On Sat, 16 Oct 1999, Darxus wrote:
> On Fri, 15 Oct 1999, Jud McCranie wrote:
>
> > At 05:45 PM 10/15/99 -0400, you wrote:
> >
> > >I've put a graph of these "pairs" up on my web page.
> >
> > You can't really tell much from that graph - most of the points are hugging
> > the x-axis.
>
> Most of those are pretty random... like, the higher your numbers get, the
> more grouped they are.
>
> I have more thoughts on this, from reading
> http://www.utm.edu/research/primes/notes/faq/NextMersenne.html
> a few times, but I gotta get going.
Okay, that page is a bit overwhelming for me, but it looks like it's
saying that, when you graph log(log(p)) vs. n, where the logs are base 2,
p is part of 2^p-1, and n is the number of the mersenne prime (did I say
that right?), you'll get an approximation of a straight line. All
mersenne primes will fit that pattern, but they are less likely to be *on*
the line than they are to be *near* the line.
Geez, I'm having difficulty putting this into words.
Like... primes are not likely to fall extreemly close to the line,
but they're probably going to be near it -- like, they're magnetically
repelled from the line. This would cause random clumping.
It would also cause random clumping when you graph P vs. N (where P is
part of 2^P-1, and N is the number of the merseene prime).

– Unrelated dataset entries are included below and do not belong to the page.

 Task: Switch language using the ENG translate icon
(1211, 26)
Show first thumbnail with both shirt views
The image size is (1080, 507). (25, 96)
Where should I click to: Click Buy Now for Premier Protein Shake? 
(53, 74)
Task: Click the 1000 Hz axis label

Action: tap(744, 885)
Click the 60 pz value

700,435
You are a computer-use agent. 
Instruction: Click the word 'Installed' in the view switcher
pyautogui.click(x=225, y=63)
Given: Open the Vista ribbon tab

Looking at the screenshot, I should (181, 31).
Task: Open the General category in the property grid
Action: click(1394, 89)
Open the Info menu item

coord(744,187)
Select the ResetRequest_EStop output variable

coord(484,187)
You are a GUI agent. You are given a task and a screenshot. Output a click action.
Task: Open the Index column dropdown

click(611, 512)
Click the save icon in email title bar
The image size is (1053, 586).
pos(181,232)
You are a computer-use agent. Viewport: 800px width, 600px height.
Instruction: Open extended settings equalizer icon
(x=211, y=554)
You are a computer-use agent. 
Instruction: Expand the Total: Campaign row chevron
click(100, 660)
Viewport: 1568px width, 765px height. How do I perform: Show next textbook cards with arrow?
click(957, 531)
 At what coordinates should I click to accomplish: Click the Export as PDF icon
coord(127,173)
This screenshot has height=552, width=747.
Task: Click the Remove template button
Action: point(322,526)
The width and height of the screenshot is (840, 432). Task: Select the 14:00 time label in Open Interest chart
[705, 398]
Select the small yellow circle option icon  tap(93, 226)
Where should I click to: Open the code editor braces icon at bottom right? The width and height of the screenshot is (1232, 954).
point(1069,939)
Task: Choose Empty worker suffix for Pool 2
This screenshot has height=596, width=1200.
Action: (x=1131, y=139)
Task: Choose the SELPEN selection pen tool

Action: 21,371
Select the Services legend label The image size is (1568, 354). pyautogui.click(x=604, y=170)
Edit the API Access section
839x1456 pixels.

I have no idea what would cause this, but if it's correct, we should be
able to calculate the probability of the distance from the line (if you're
doing the log log thing, or if you're fitting an exponential curve), and
predict more accurately where a prime would fall (you'd be predicting 2
points, one on either side of the line).
Gonna go regression test (proper term?) the extrapolations I've been
playing with assuming the distribution is totally random but approximating
an exponential curve....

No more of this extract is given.